Der neue Lockdown gefährdet dem Handelsverband Deutschland (HDE) zufolge Hunderttausende Arbeitsplätze im Innenstadt-Handel. "Der Dezember ist unter normalen Umständen der wichtigste Monat im Jahr, in der Pandemie ist er ein Totalausfall", sagte HDE-Hauptgeschäftsführer Stefan Genth der "Bild am Sonntag". Von den rund 560.000 Stellen im innerstädtischen Einzelhandel seien zwischen 150.000 und 250.000 "akut bedroht".
Derweil haben sich Bund und Länder über einen harten Lockdown ab Mittwoch verständigt. Der Einzelhandel muss vom 16. Dezember bis zum 10. Januar schließen, wie Bundeskanzlerin Angela Merkel am Vormittag nach Beratungen mit den Ministerpräsidenten mitteilte. Von der neuen Regelung ausgenommen sind Geschäfte für den täglichen Bedarf. Dazu zählen der Lebensmittel-Einzelhandel, Wochenmärkte, Direktvermarkter von Lebensmitteln, Abhol- und Lieferdienste, Getränkemärkte, Reformhäuser, Babyfachmärkte, Apotheken, Sanitätshäuser, Drogerien, Optiker, Hörgeräteakustiker, Tankstellen, Kfz-Werkstätten, Fahrradwerkstätten, Banken und Sparkassen.
Bundesfinanzminister Olaf Scholz plant wegen der Einschränkungen neue Milliarden-Hilfen. Für einen Monat werde dies wohl gut elf Milliarden Euro kosten, sagt der Vizekanzler. "Es wird eine sehr umfassende Wirtschafts- und Überbrückungshilfe geben." Bis zu 90 Prozent der Fixkosten von geschlossenen Geschäften würden übernommen.

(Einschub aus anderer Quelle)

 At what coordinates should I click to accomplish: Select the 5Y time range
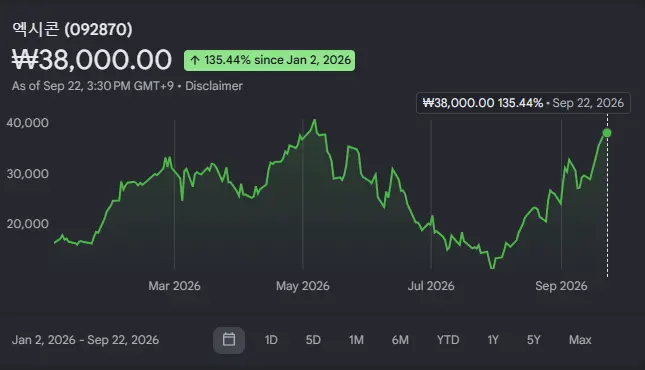tap(534, 340)
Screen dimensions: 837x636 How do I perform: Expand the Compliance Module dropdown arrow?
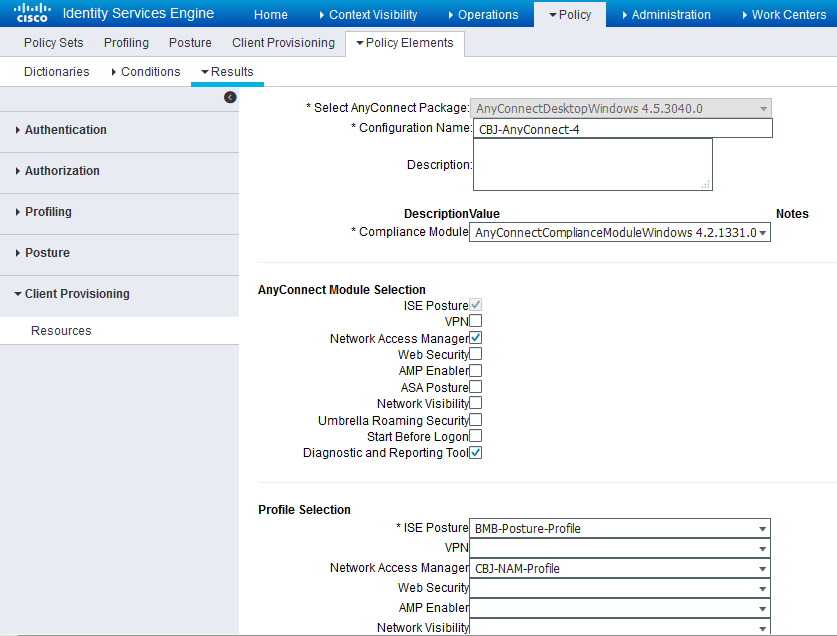point(762,232)
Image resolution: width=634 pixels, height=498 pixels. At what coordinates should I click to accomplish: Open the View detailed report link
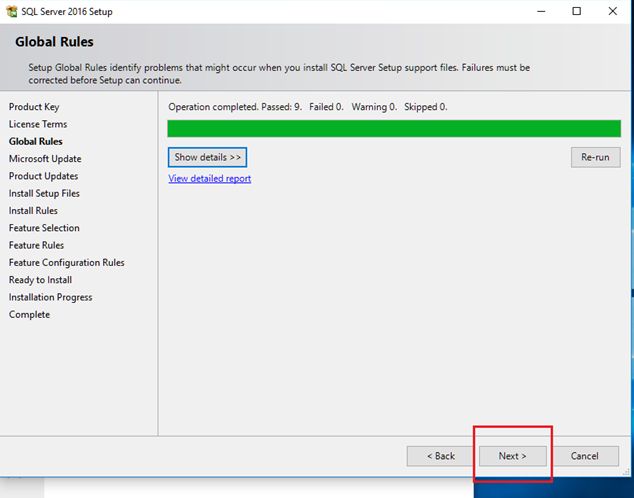click(x=209, y=179)
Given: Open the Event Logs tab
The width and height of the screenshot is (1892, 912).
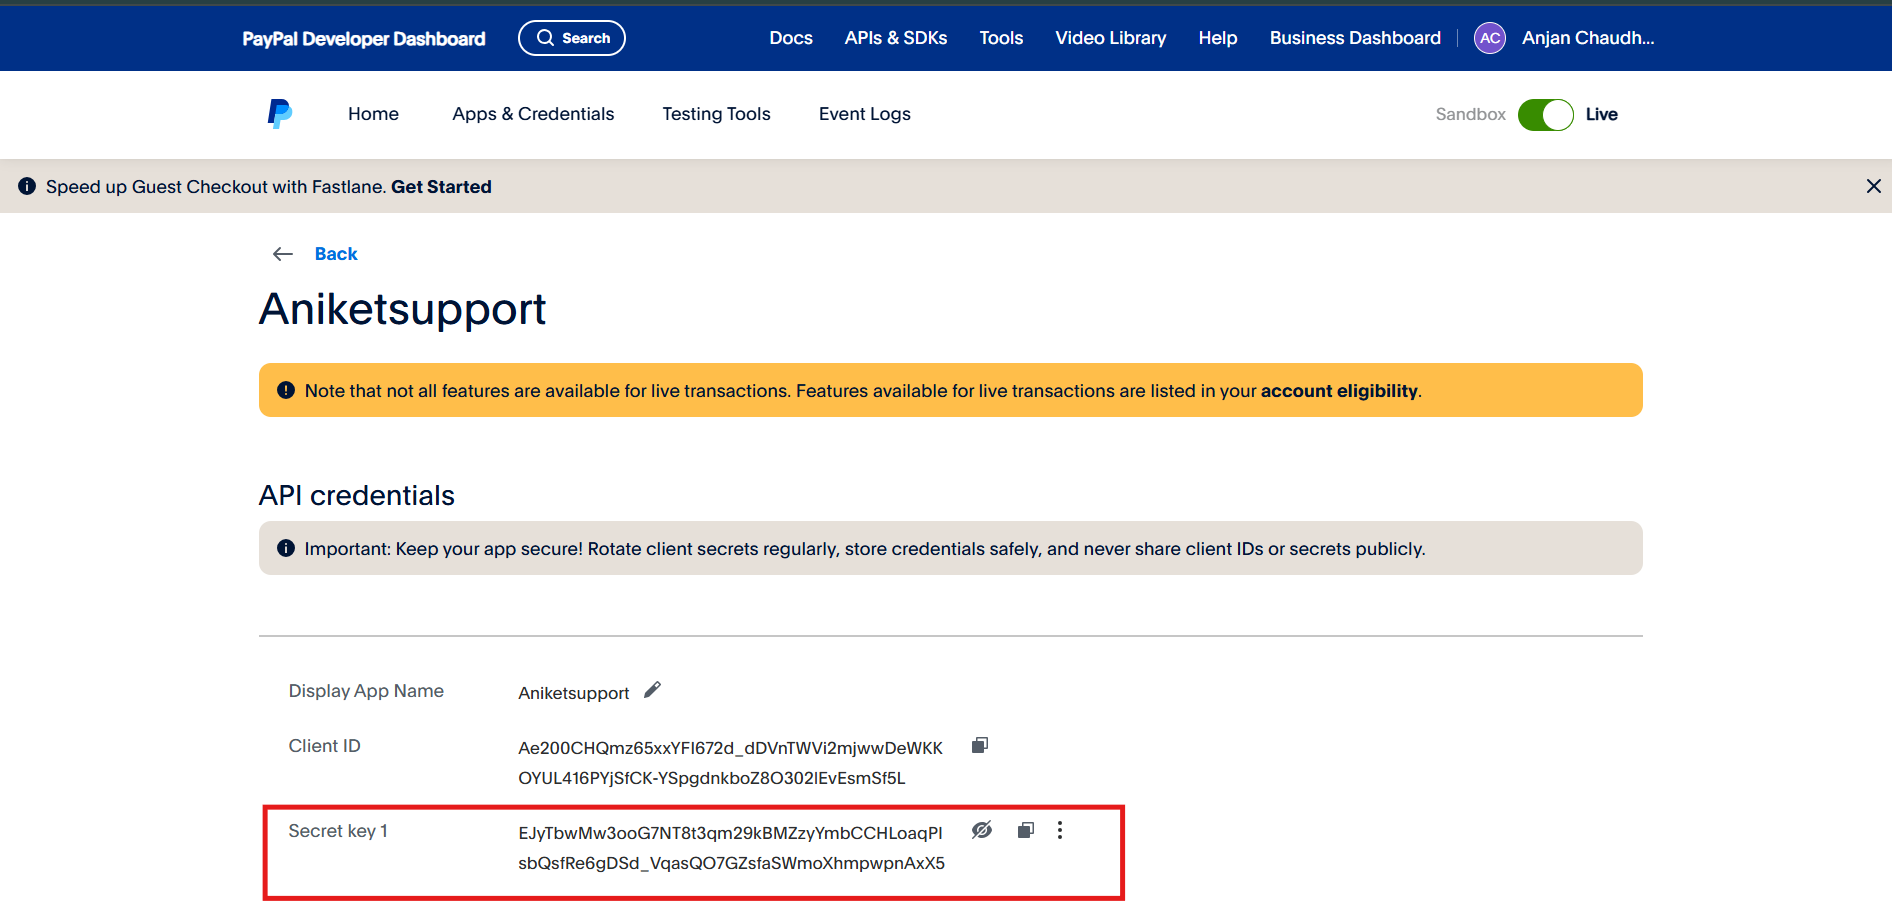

Bis zu 500.000 könnten das für einen Betrieb ein.
Passanten gehen durch die Fußgängerzone in der Leipziger Innenstadt. Bisher läuft das Weihnachtsgeschäft nicht wie gewohnt.
Forderungen nach Hilfsprogrammen
Der deutsche Städte- und Gemeindebund hatte zuvor auf die Not hingewiesen und Hilfen für den Handel gefordert. "Wenn dies nicht gelingt, werden wir unsere Innenstädte im kommenden Jahr nicht mehr wiedererkennen", sagte Hauptgeschäftsführer Gerd Landsberg.
Ähnliches befürchtet auch die Immobilienwirtschaft: Sie warnt vor einem Gesichtsverlust der deutschen Städte. Hilfsprogramme seien nötig. Durch den anstehenden Lockdown verschwinden Handel und Hotels zunehmend aus den Innenstädten, ohne für die Hotspots der Pandemie verantwortlich zu sein", sagte Andreas Mattner, Präsident des Zentralen Immobilien Ausschusses. Umsatzverluste allein im Handel von bis zu einer Milliarde Euro pro Tag im Hauptgeschäft des Jahres könnten die Unternehmen nicht mehr stemmen. Firmen- und Arbeitsplatzverluste bei Mietern und Vermietern seien die Folge.
Offener Brief der Einzelhändler
In einem offenen Brief an die Bundesregierung warnen 28 deutsche Einzelhändler davor, dass ein Großteil der Geschäfte in Innenstädten einen frühen harten Lockdown nicht überstehen würde. Dies sei "das Ende der Innenstädte wie wir sie heute kennen", heißt es in dem Brief. "Man darf jetzt keinesfalls das gesamte Weihnachtsgeschäft ausschließlich den Online-Giganten überlassen", schreiben die Unterzeichner, zu denen zahlreiche aus Fußgängerzonen bekannte Unternehmen wie die Modehändler New Yorker, Jeans Fritz und NKD sowie Woolworth, Depot oder Tedi gehören.